Suwayda doctors recount harrowing accounts of sectarian violence

ERBIL, Kurdistan Region - Doctors from a hospital in Syria’s southern province of Suwayda recount to Rudaw the moment they were raided by state-affiliated security forces in recent days during the sectarian clashes between Druze militants and Sunni tribal fighters. 

The violence left at least 1,300 people dead since it started on July 13, according to the Syrian Observatory for Human Rights (SOHR). It ended with a ceasefire over the weekend. 

Inside the Suwayda National Hospital - the province’s main medical center - doctors were working tirelessly to prepare bodies for burial. 

A doctor told Rudaw that they were in the emergency section of the hospital when it came under attack recently. 

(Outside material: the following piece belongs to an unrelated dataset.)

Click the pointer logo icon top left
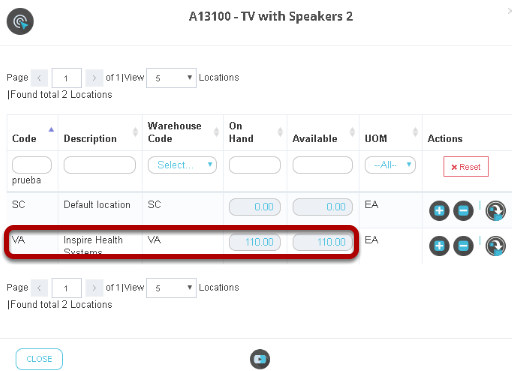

State-affiliated “General Security forces entered the room, forced everyone out with Kalashnikovs and made them kneel, took photos, and sent video recordings. They said, 'You Druze are pigs and must sit here.'” said the doctor, adding that the forces shot a volunteer medical staff dead after cursing him.

Another doctor at the hospital warned of the risk of diseases spreading due to bodies having remained on the ground for several days.

“The hospital is destroyed… The hospital is destroyed. Now, everything in the hospital is broken, due to shelling and bullets. We don't have medical supplies available. No aid has reached us from outside.”

Damascus-affiliated forces have been accused of summary executions.